### VORLIEGENDER TEXT

▬▬▬▬▬▬

Zwänge sind besonders kreative psychische Krankheiten – und es gibt unzählige Formen. Viele Patienten verspüren Angst und Ekel vor Schmutz, manchen ist es nicht möglich, über Teppiche zu laufen, einen anderen plagt die Vorstellung, dass er eine Katastrophe auslösen könne – weswegen ständig überprüft werden muss, ob etwa der Herd ausgeschaltet ist. Andere haben Angst vor gerade Zahlen oder müssen jeden Bissen genau zwölfmal kauen. Die gute Nachricht: Zwangsstörungen sind gut behandelbar. Doch nur wenige Betroffene suchen professionelle Hilfe. Das Gesundheitsmagazin „Apotheken Umschau“ erklärt, warum es wichtig ist, sich seinen Problemen zu stellen.

▬▬▬▬▬▬

### DATENAUSZUG
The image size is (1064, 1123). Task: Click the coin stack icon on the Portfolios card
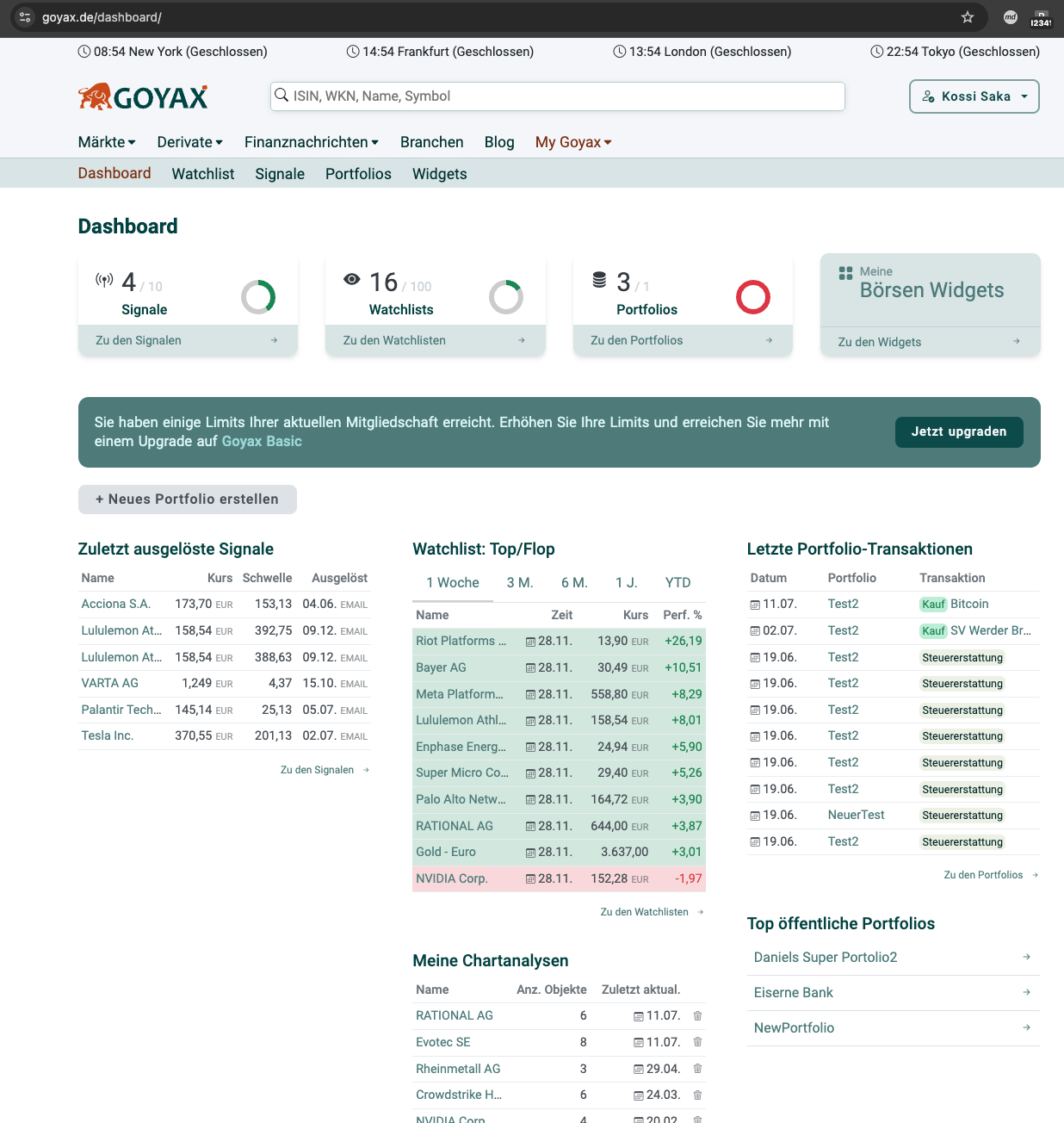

▬▬▬▬▬▬

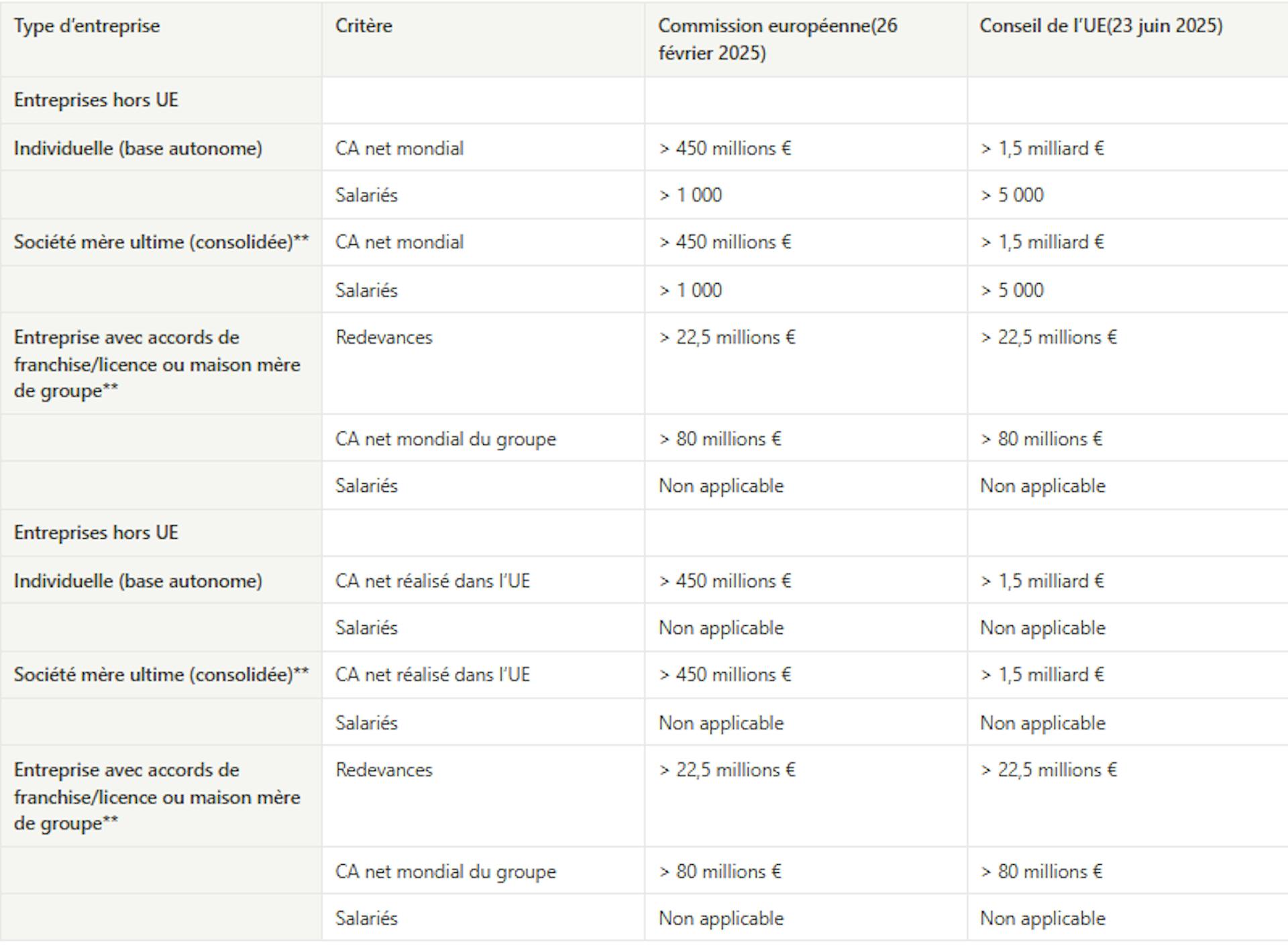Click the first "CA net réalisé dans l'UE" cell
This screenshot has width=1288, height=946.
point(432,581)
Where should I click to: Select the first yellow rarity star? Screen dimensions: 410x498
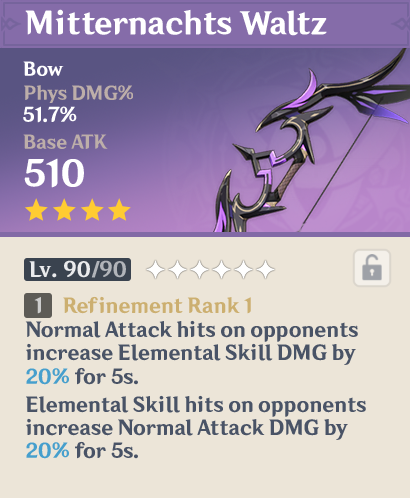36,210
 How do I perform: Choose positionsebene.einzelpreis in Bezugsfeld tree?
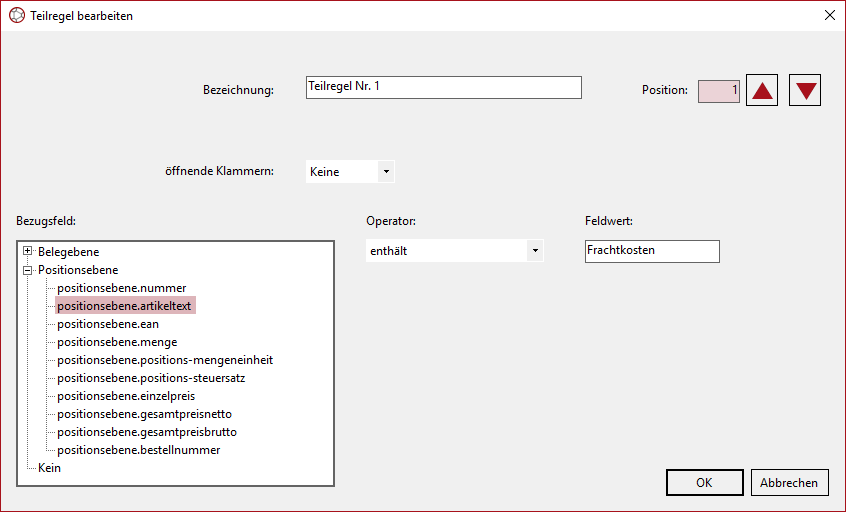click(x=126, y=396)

▬▬▬▬▬▬

### AUFGABENSTELLUNG
Erklären Sie anhand des Textes über Zwangsstörungen, warum einer der genannten Betroffenen ständig überprüfen muss, ob etwa der Herd ausgeschaltet ist.

### LÖSUNG
Ihn plagt die Vorstellung, dass er eine Katastrophe auslösen könnte. Deshalb muss er ständig kontrollieren, ob zum Beispiel der Herd ausgeschaltet ist.